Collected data
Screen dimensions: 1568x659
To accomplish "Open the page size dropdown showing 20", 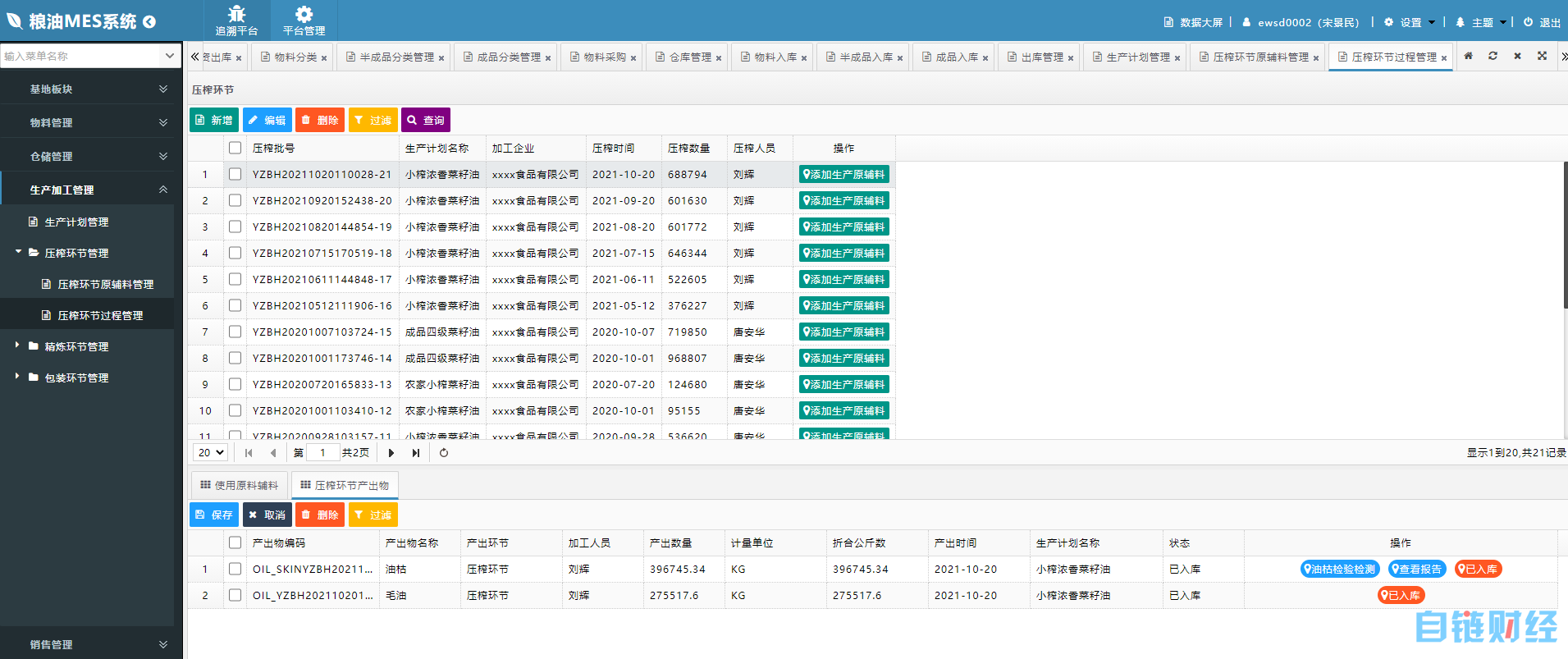I will click(x=210, y=453).
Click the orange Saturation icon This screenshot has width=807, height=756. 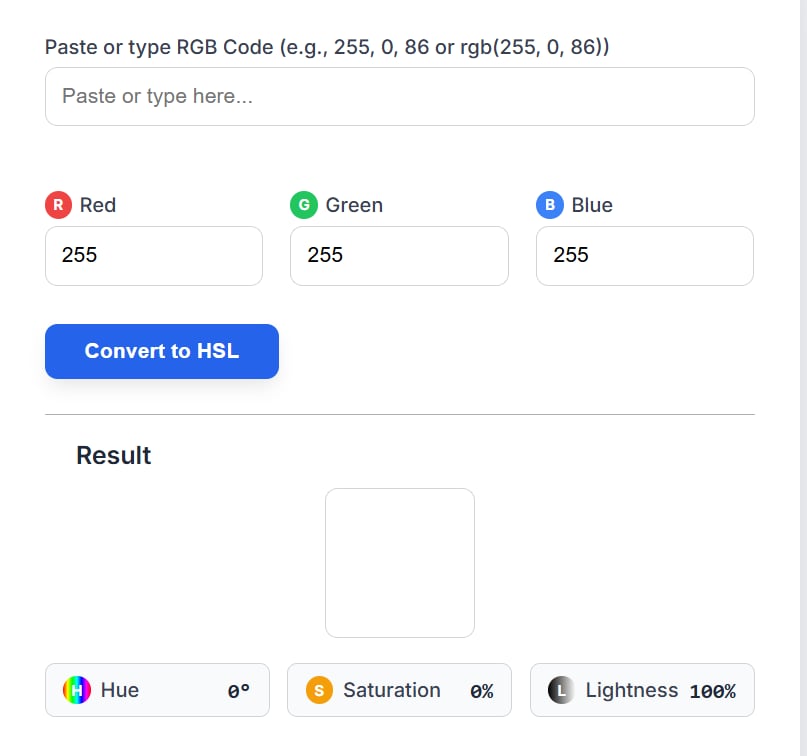(319, 690)
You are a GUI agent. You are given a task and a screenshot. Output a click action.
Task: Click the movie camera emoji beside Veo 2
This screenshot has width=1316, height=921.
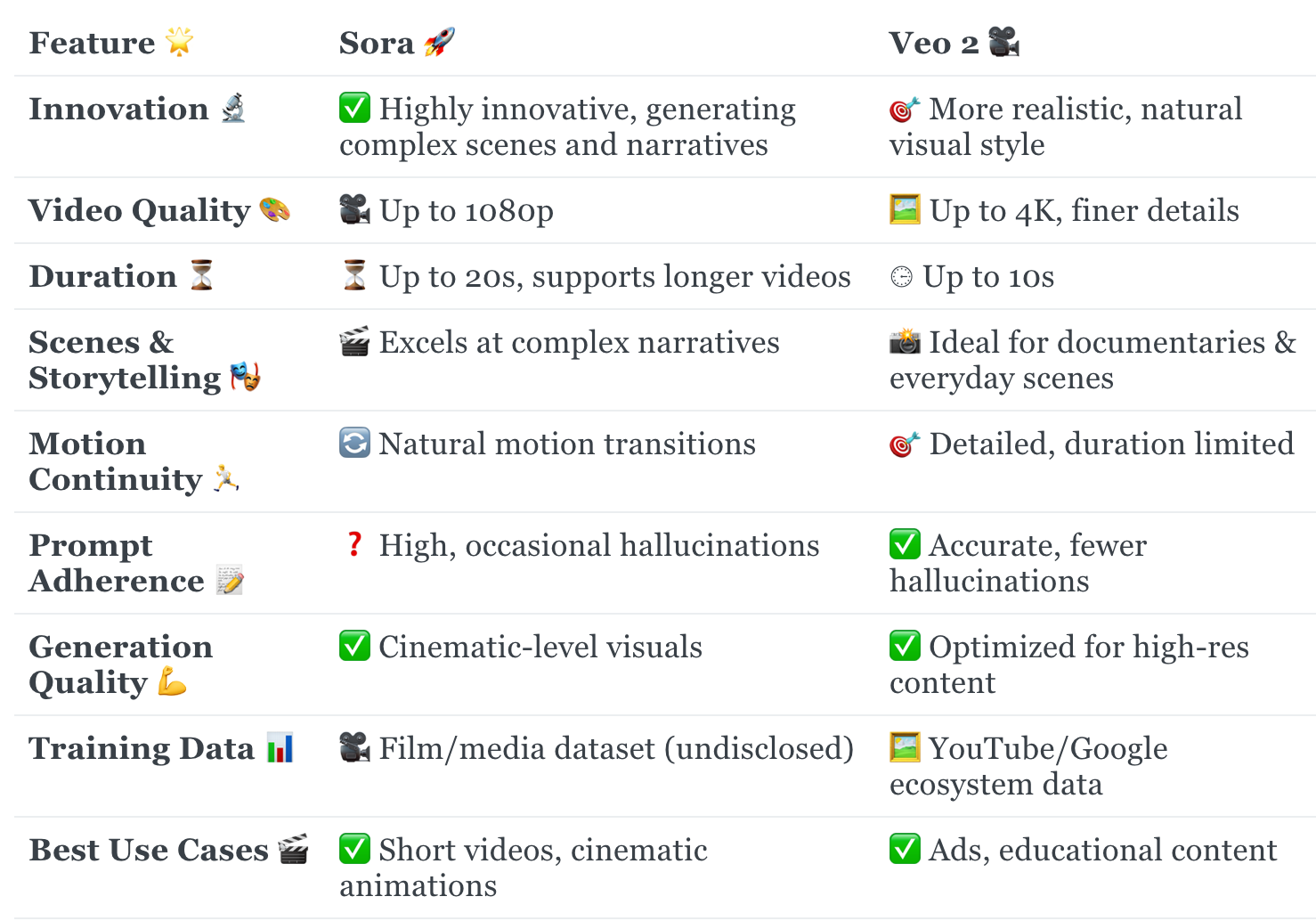pos(1003,42)
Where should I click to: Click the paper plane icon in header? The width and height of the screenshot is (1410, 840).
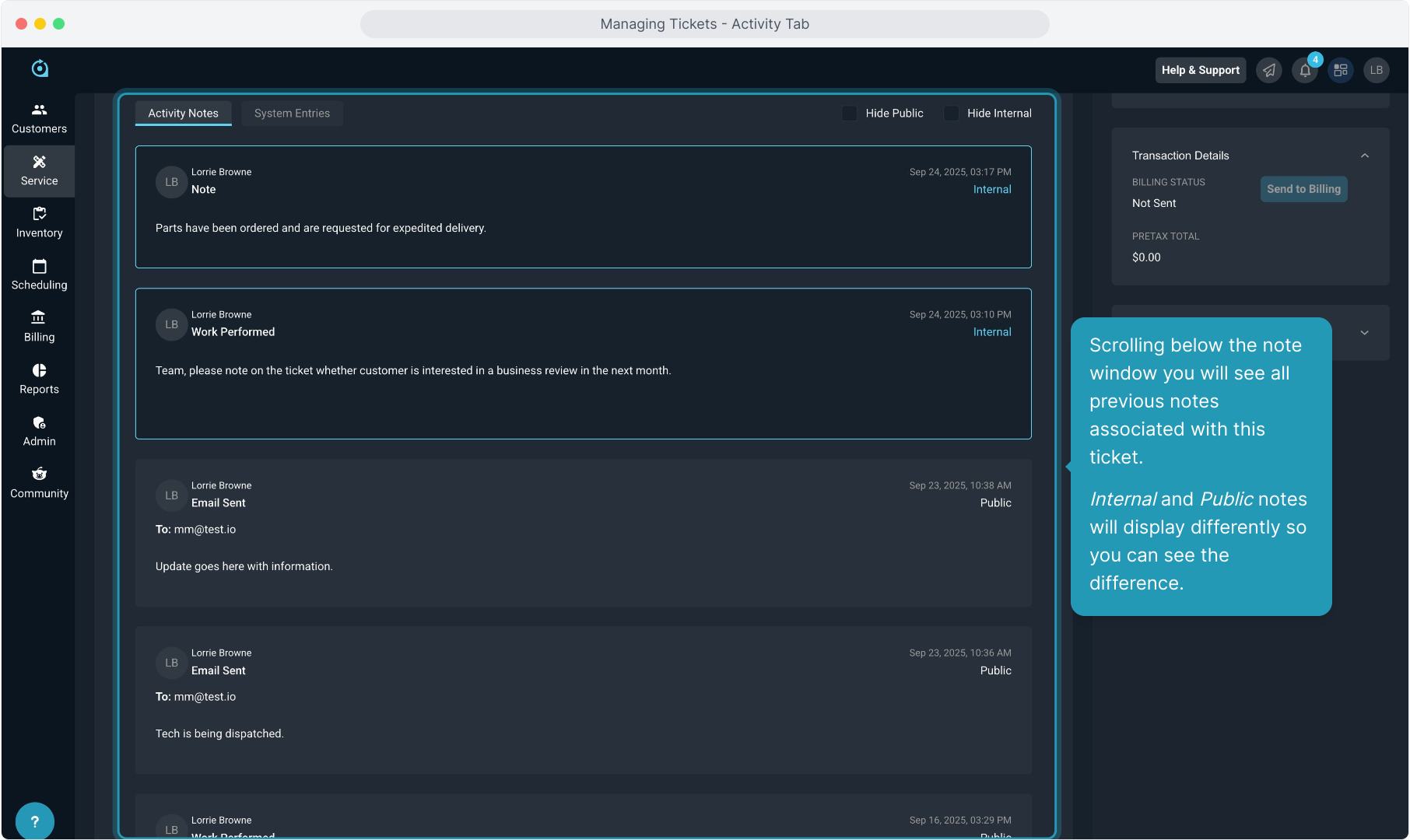point(1269,71)
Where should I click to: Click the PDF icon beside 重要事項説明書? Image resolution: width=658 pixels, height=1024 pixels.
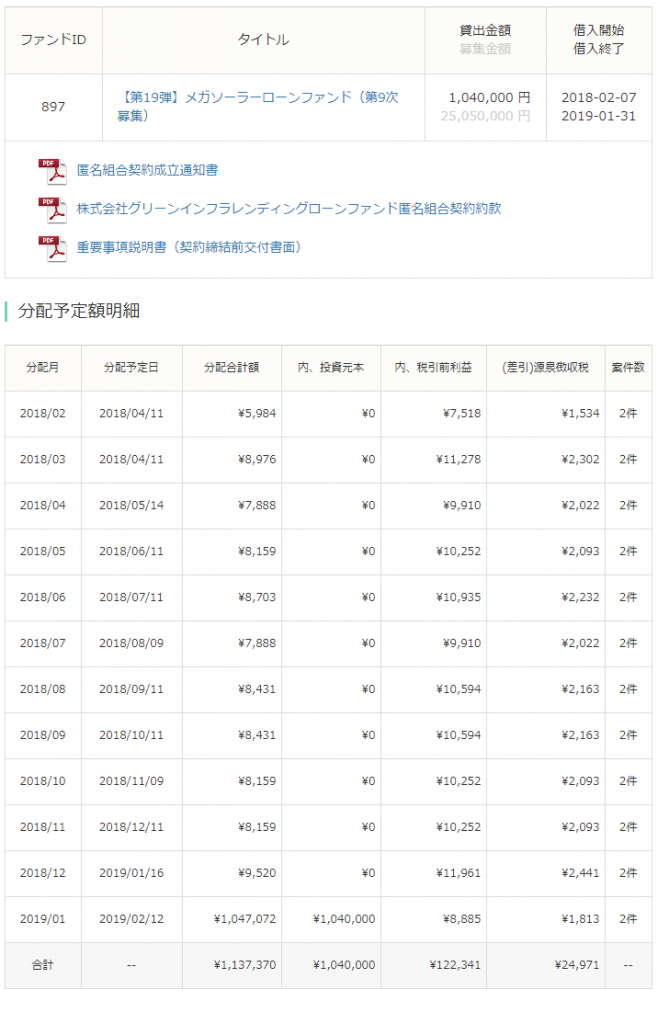click(x=52, y=247)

**Your assignment**
Restate, word for word and without pictures, the lines from the line containing "This screenshot has width=1316, height=921." to the last line of the records above.

**Answer to the exercise**
This screenshot has width=1316, height=921.
pos(1003,42)
Where should I click to: Click the paper plane icon in header? The width and height of the screenshot is (1410, 840).
point(1269,71)
Where should I click to: Click the PDF icon beside 重要事項説明書? Image resolution: width=658 pixels, height=1024 pixels.
click(x=52, y=247)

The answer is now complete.